Terjadinya ikhtilaf (perbedaan pendapat) dalam masalah akidah dan fikih
Ada berbagai golongan yang sangat fanatik terhadap golongannya masing-masing. Sehingga ada diantara mereka yang sampai berani memalsukan hadits demi mendukung pendapat golongan mereka. Sebagai contoh adalah sebuah hadits yang diriwayatkan dari Anas bin Malik ra bahwa Nabi bersabda,“Barang siapa yang mengangkat kedua tangannya setelah ruku’ maka tidak ada shalat baginya.” (Lihatal-Maudhu’at [II/197])

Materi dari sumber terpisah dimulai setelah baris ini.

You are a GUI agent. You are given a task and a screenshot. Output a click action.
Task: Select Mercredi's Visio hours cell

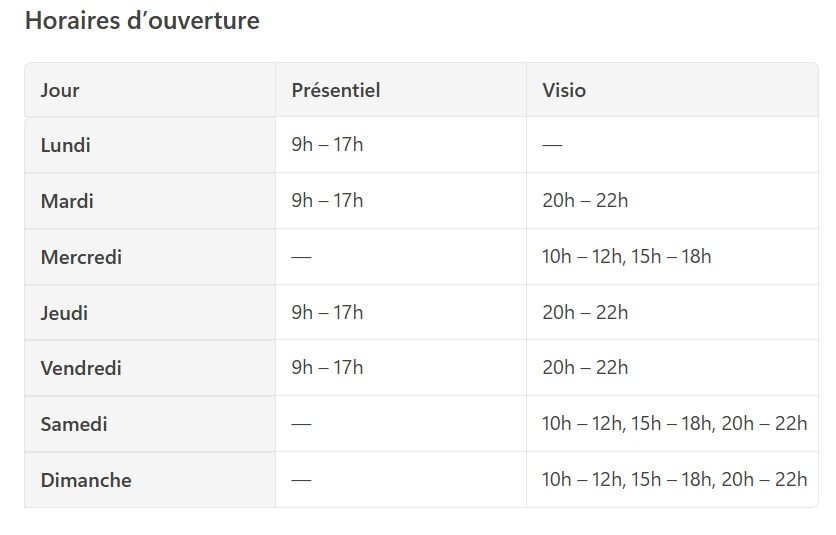(x=626, y=257)
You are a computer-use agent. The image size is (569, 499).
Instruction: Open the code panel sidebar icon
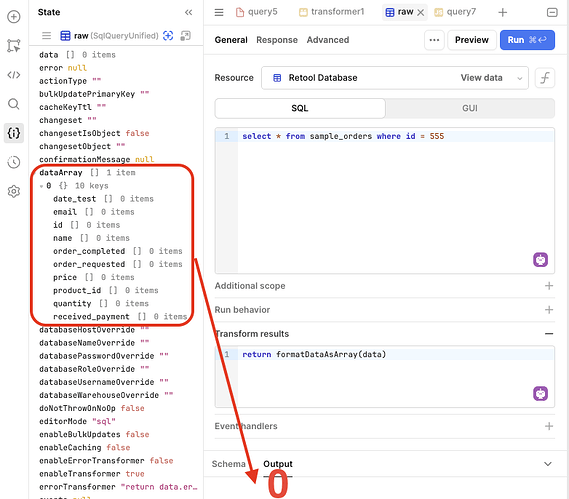[13, 75]
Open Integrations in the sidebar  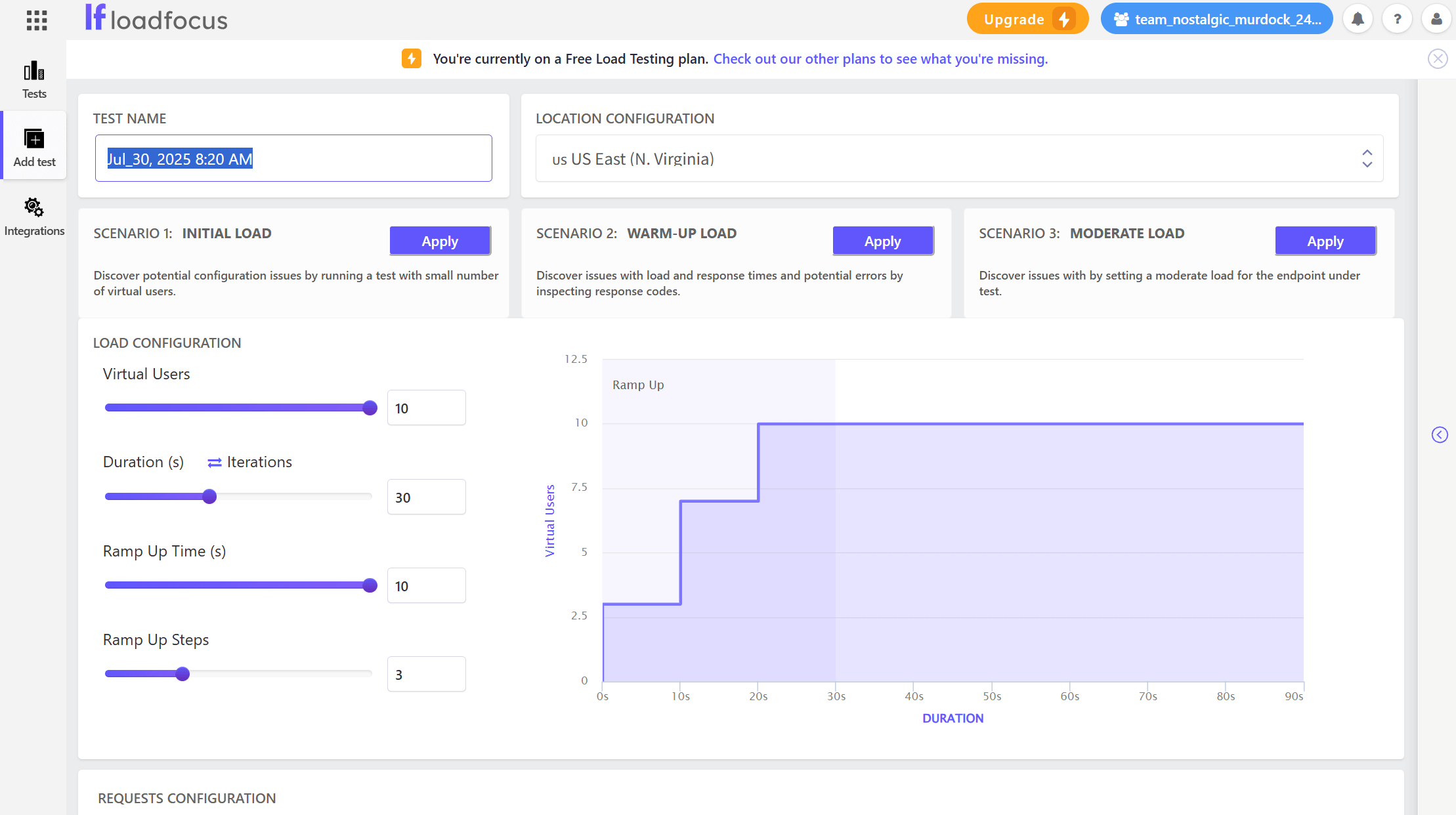(x=34, y=217)
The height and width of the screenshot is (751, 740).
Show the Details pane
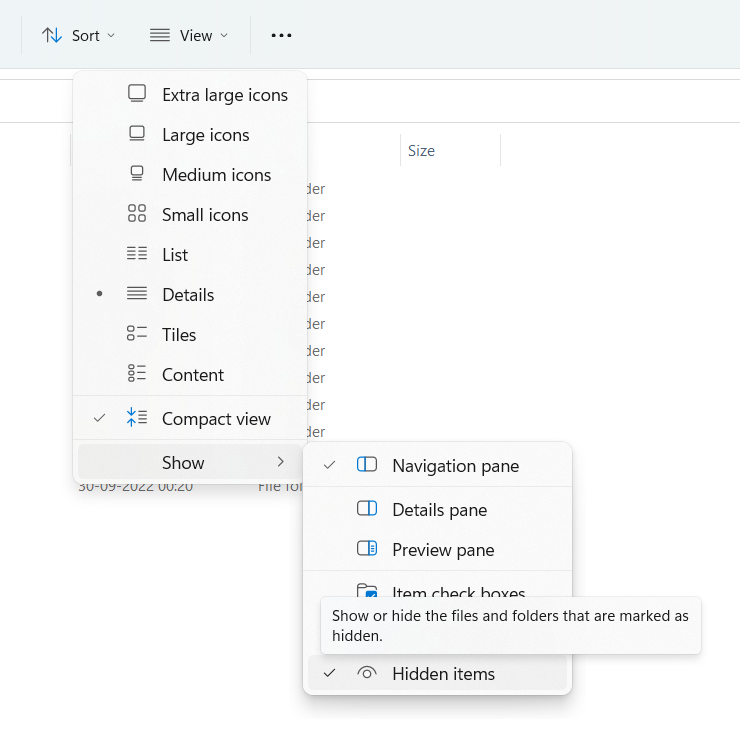439,510
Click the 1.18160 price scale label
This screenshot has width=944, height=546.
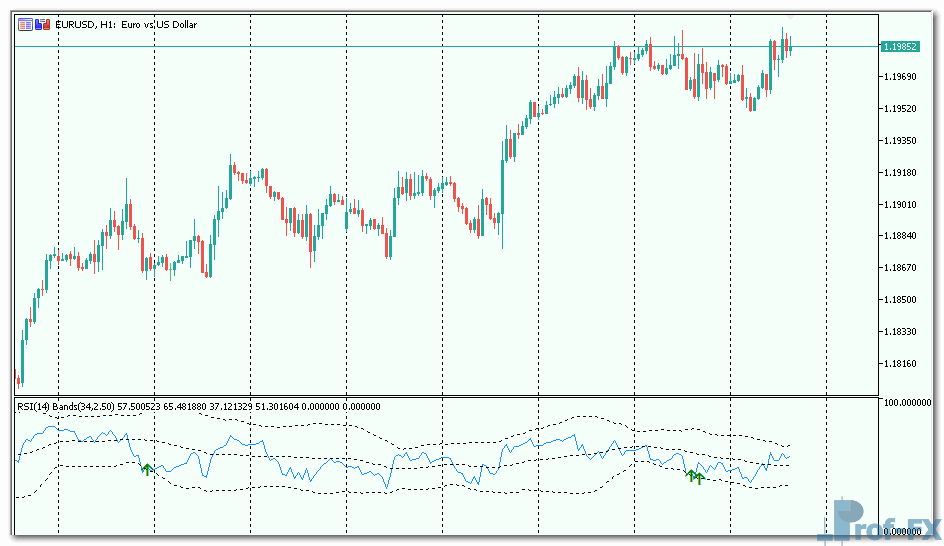click(x=900, y=364)
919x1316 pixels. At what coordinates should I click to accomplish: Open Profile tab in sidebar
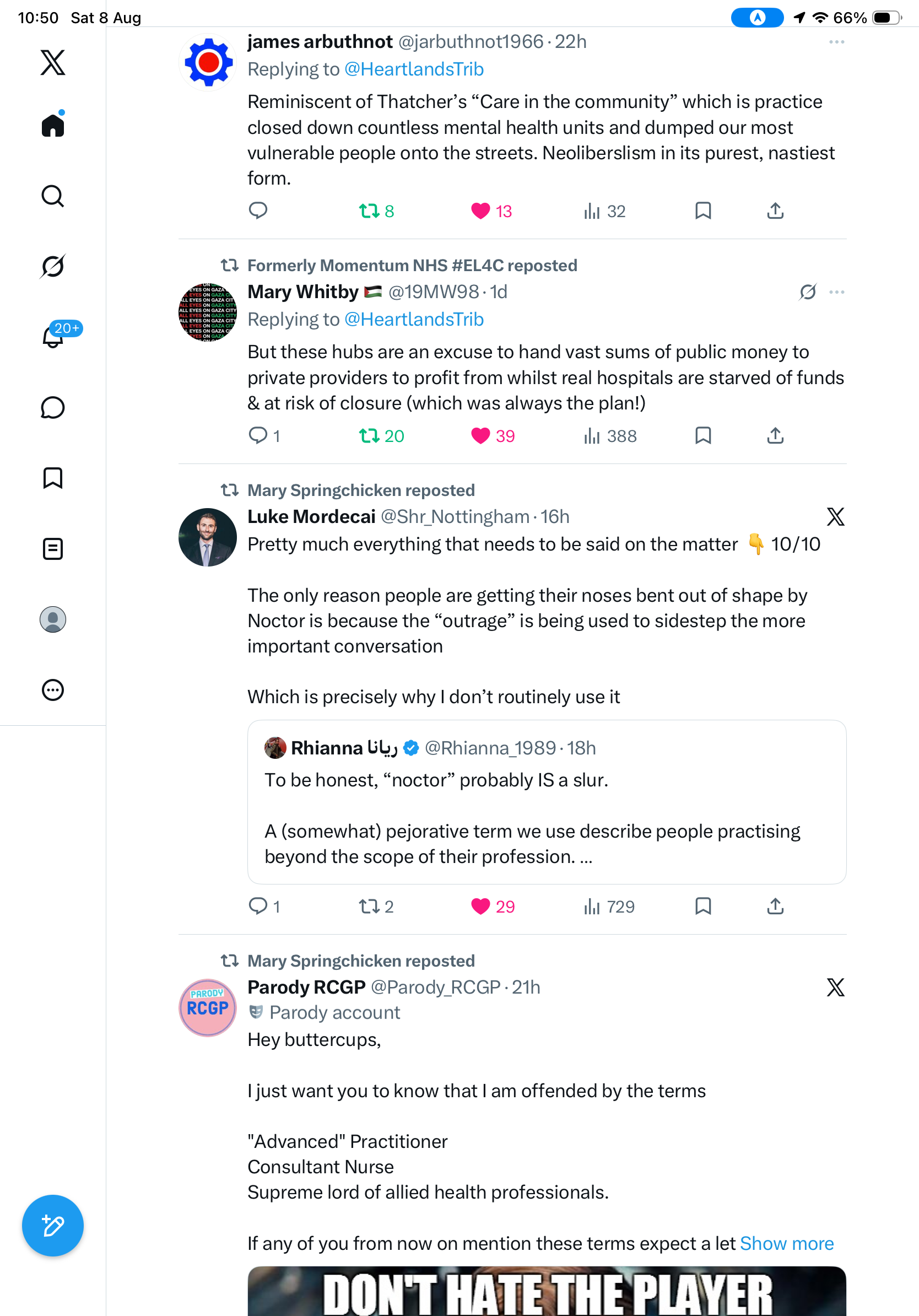[x=53, y=619]
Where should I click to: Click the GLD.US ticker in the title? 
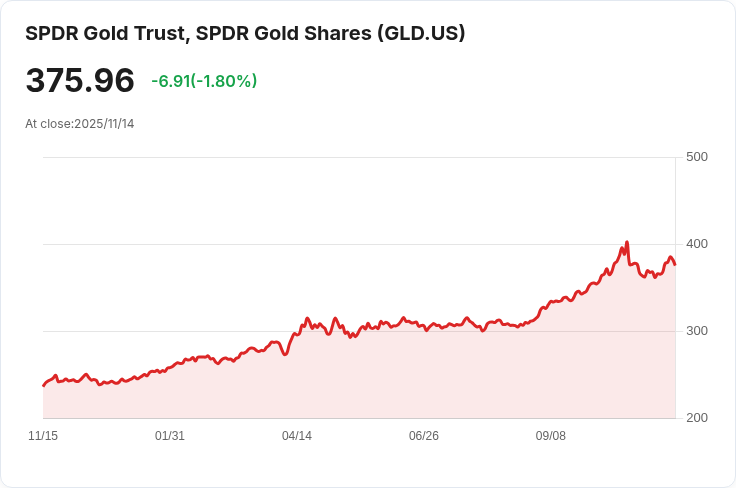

Oleh Karena itu, dikarenakan fungsi hadits Nabi sangat urgen bagi umat Islam dan kedudukan hadits yang merupakan sumber otentik hukum Islam sepertihalnya al-Qur’an, maka perlu sekali untuk berhati-hati dalam mengambil atau menggunakannya. Keaslian suatu hadits harus dijaga, dengan cara seselektif mungkin menerima riwayat yang sampai kepada kita.
Untuk menyelamatkan hadits Nabi di tengah-tengah berkecamuknya pembuatan hadits palsu, maka ulama hadits menyusun berbagai kaidah penelitian hadits, diantaranya adalah ‘ilm rijal al-hadits, dan ‘ilm al-jarh wa al-ta’dil.
Dengan demikian dapat ditarik kesimpulan bahwa sesuatu yang bukan berasal dari Nabi , baik yang berupa ucapan, tindakan maupun ketetapan tidak dapat dinamakan Hadits. Andaikata ada yang menyebutnya sebagai hadits, maka sudah tentu adalah hadits maudlu’ atau palsu, yaitu: hadits yang dibuat-buat atau diciptakan seseorang secara dusta atas nama Nabi , baik dengan sengaja atau tidak sengaja. Tidak sengaja itu bisa dengan sebab kebodohan, kekeliruan ataupun kesalahannya. Meskipun ia tidak secara langsung berdusta, tetapi tetap saja riwayatnya dinamakan maudlu’ (palsu). Wallohu a’lam.